(Stored items)
"""
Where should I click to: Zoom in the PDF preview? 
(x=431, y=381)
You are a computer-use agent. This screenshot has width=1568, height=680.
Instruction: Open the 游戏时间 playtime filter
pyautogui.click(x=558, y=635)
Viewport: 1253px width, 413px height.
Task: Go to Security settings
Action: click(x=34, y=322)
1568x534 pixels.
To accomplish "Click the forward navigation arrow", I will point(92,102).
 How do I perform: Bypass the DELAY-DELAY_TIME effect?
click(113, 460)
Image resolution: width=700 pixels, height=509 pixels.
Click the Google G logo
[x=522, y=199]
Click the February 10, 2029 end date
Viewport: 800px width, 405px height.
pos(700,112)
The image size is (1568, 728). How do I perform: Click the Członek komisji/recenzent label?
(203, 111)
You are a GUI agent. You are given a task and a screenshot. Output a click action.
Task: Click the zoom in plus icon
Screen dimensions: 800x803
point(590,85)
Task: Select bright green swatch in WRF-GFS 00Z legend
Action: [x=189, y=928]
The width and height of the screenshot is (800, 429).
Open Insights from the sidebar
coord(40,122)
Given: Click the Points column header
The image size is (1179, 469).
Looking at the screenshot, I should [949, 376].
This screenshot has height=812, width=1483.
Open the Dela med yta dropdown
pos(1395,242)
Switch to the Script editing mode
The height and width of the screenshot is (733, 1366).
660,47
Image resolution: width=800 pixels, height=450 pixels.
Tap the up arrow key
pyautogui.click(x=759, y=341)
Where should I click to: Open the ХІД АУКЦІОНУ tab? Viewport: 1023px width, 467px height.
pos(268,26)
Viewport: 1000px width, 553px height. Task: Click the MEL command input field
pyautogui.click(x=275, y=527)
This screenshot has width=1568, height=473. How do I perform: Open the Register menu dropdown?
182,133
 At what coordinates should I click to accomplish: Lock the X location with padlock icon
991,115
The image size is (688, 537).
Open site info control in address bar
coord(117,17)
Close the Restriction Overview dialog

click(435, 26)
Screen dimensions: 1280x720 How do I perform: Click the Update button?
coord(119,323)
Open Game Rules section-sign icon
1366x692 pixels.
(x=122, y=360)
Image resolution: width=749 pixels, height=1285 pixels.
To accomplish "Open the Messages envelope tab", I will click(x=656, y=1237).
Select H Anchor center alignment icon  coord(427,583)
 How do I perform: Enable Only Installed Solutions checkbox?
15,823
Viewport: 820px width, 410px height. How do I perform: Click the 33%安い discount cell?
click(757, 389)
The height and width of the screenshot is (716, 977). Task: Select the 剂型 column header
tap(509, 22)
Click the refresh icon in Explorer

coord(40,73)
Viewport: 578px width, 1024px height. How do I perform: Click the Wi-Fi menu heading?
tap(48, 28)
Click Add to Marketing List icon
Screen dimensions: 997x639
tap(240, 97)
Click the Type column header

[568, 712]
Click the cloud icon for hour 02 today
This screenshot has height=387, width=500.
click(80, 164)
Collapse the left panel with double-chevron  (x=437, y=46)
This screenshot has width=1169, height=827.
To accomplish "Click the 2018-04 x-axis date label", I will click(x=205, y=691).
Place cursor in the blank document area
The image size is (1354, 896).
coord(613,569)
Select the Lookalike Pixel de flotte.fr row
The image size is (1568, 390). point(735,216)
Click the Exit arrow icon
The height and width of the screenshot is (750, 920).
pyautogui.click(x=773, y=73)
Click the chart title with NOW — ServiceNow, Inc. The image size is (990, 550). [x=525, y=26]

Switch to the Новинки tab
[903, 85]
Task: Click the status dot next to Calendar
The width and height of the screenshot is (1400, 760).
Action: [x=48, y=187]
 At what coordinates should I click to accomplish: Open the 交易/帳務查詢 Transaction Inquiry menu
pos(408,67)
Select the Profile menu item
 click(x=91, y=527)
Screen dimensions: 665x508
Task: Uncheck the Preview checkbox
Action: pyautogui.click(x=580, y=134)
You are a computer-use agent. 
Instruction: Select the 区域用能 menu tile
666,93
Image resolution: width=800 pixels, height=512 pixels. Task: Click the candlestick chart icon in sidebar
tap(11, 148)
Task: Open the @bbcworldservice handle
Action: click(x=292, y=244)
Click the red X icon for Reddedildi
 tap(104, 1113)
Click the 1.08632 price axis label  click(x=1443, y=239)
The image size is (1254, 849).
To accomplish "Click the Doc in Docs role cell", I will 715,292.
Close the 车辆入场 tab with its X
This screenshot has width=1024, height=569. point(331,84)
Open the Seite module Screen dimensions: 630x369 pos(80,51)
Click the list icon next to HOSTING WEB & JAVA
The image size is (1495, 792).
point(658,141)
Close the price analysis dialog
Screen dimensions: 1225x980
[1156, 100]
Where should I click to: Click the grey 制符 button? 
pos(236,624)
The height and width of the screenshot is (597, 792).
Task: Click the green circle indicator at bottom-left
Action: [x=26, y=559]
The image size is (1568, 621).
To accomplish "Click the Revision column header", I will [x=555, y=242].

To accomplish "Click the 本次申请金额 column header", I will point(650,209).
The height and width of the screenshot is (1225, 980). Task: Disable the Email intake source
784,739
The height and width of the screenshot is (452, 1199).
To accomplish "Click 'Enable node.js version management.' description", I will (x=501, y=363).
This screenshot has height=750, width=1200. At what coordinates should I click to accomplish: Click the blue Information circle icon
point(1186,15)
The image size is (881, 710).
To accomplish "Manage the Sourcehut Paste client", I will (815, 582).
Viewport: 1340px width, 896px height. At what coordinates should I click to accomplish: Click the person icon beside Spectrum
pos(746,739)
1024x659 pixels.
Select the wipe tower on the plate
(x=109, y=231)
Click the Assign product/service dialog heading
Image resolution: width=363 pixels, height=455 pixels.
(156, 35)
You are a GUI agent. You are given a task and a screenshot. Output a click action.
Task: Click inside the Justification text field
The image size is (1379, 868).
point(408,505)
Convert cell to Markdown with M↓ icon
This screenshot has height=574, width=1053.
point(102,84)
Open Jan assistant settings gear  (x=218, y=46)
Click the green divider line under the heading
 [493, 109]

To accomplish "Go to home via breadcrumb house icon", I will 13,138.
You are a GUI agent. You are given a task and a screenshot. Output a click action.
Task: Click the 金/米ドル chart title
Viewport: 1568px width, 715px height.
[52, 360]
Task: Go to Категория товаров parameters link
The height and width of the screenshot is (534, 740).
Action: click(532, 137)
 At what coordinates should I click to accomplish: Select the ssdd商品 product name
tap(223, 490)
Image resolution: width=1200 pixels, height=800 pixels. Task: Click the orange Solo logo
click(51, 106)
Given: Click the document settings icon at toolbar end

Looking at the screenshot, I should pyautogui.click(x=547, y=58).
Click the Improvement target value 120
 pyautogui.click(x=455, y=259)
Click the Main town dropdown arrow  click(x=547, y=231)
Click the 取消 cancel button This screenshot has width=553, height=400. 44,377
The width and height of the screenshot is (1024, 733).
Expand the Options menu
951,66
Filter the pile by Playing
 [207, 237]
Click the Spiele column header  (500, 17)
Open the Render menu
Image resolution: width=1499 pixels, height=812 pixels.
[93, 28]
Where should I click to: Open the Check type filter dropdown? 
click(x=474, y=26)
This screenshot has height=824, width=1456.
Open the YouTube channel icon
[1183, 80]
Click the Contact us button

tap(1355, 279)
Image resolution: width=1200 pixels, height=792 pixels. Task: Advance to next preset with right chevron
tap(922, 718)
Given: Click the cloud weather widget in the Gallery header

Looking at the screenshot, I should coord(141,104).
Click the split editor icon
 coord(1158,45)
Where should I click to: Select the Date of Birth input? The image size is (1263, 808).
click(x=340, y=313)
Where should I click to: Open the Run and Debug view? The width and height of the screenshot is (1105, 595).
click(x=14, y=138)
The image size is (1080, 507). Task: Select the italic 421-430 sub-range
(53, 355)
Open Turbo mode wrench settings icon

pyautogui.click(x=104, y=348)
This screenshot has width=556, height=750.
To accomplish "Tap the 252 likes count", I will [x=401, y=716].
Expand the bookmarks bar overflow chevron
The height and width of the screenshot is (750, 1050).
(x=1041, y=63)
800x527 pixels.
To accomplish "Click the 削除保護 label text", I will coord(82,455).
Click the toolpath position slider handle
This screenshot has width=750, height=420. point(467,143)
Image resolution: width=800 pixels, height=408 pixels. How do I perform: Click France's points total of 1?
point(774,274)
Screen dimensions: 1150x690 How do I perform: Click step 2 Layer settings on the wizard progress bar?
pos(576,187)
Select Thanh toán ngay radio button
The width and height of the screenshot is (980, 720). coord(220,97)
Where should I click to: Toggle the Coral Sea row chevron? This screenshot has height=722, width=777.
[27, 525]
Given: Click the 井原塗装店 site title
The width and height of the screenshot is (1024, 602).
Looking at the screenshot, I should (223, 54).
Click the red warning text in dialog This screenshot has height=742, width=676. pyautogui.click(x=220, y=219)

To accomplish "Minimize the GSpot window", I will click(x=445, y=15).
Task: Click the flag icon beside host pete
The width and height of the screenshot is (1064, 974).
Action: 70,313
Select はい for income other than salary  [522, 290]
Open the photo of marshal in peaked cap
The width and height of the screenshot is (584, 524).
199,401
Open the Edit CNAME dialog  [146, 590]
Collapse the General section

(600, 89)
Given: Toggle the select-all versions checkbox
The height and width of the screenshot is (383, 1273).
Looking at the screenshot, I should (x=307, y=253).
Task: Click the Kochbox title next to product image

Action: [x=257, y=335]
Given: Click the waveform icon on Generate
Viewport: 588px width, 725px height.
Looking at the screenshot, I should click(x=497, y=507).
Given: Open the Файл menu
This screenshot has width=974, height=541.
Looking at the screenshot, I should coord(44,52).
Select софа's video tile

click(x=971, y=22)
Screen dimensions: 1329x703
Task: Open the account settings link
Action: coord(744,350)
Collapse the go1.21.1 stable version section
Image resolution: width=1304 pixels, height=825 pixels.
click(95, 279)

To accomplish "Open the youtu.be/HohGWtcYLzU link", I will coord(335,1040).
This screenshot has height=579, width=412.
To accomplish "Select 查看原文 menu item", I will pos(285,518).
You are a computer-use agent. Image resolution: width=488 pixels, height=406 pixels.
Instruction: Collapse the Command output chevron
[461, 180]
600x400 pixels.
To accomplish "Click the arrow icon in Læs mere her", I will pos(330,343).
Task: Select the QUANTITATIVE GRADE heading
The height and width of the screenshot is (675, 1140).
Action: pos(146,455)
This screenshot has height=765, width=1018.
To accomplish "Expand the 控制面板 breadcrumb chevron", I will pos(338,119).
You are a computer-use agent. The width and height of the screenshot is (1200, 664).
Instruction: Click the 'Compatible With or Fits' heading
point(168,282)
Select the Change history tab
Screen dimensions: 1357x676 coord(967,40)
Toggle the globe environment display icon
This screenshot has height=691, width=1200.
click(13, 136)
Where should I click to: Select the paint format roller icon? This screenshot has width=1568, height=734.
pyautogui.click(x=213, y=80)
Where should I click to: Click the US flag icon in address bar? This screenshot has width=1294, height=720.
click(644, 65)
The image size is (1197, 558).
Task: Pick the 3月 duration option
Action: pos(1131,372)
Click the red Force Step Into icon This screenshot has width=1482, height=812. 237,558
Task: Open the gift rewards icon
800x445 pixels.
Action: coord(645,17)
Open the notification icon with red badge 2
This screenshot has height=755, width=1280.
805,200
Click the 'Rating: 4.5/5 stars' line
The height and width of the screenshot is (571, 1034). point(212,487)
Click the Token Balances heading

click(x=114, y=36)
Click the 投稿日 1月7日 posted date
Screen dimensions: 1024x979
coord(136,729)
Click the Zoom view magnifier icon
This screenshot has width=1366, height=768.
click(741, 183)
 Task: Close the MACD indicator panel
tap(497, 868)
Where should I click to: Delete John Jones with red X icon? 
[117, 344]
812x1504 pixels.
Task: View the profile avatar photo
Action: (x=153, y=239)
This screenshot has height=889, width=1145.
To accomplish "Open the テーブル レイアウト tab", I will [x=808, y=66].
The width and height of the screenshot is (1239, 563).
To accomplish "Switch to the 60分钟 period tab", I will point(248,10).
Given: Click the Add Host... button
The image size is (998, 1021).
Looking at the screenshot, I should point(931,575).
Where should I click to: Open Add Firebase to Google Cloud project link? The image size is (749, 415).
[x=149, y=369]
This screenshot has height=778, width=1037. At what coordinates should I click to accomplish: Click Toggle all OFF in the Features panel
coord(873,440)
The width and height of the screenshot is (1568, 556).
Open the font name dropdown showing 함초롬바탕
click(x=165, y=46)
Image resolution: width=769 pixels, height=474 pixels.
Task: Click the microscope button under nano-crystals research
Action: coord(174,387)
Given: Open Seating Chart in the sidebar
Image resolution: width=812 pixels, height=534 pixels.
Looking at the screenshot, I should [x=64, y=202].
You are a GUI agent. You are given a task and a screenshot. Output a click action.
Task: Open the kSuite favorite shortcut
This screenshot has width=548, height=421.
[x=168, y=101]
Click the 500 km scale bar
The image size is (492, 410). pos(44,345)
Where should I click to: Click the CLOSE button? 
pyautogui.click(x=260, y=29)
"""
## INSTRUCTIONS TO FOLLOW
Please return the lines above exactly, from the first one down to the line with "Click the February 10, 2029 end date", and stop after that line.

## RESULT
Where should I click to: Zoom in the PDF preview? 
(x=431, y=381)
You are a computer-use agent. This screenshot has width=1568, height=680.
Instruction: Open the 游戏时间 playtime filter
pyautogui.click(x=558, y=635)
Viewport: 1253px width, 413px height.
Task: Go to Security settings
Action: click(x=34, y=322)
1568x534 pixels.
To accomplish "Click the forward navigation arrow", I will point(92,102).
 How do I perform: Bypass the DELAY-DELAY_TIME effect?
click(113, 460)
Image resolution: width=700 pixels, height=509 pixels.
Click the Google G logo
[x=522, y=199]
Click the February 10, 2029 end date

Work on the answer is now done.